Stored items

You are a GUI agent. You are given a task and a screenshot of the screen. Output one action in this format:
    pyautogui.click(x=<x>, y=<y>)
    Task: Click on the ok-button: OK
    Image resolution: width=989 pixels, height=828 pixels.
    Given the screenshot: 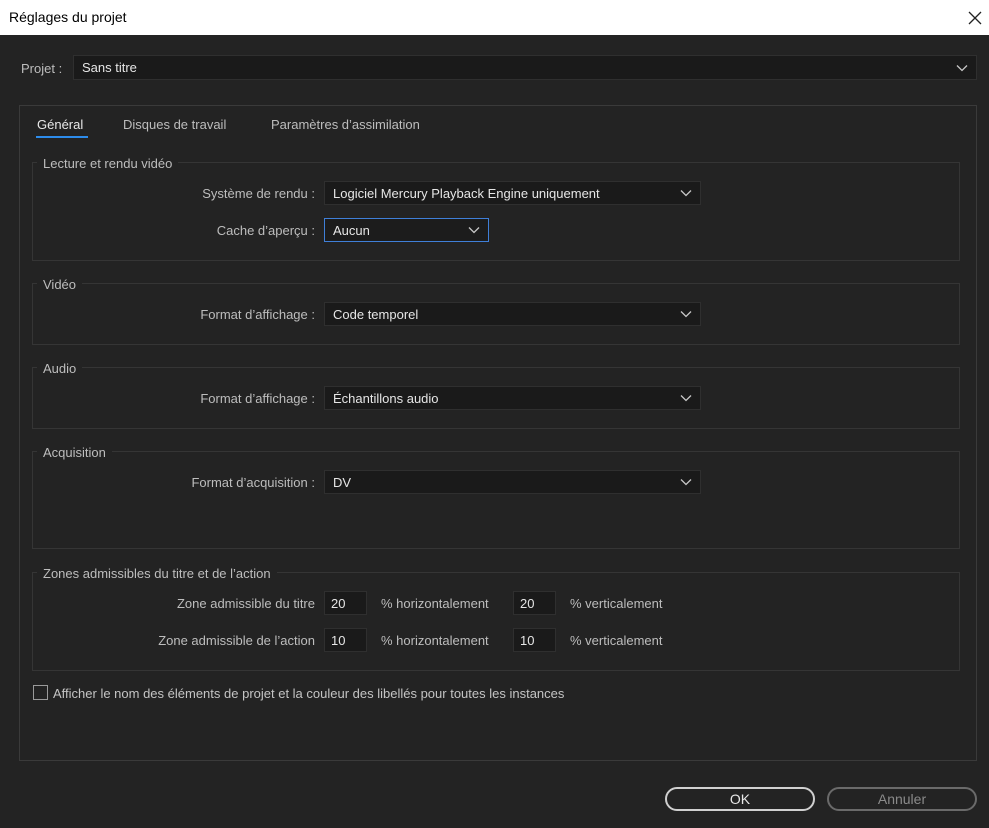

◆ Your task ◆
Duplicate the data above line for line, leaving out the picture.

◆ Solution to the problem ◆
You are a GUI agent. You are given a task and a screenshot of the screen. Output one action in this format:
    pyautogui.click(x=<x>, y=<y>)
    Task: Click on the ok-button: OK
    Image resolution: width=989 pixels, height=828 pixels.
    Given the screenshot: 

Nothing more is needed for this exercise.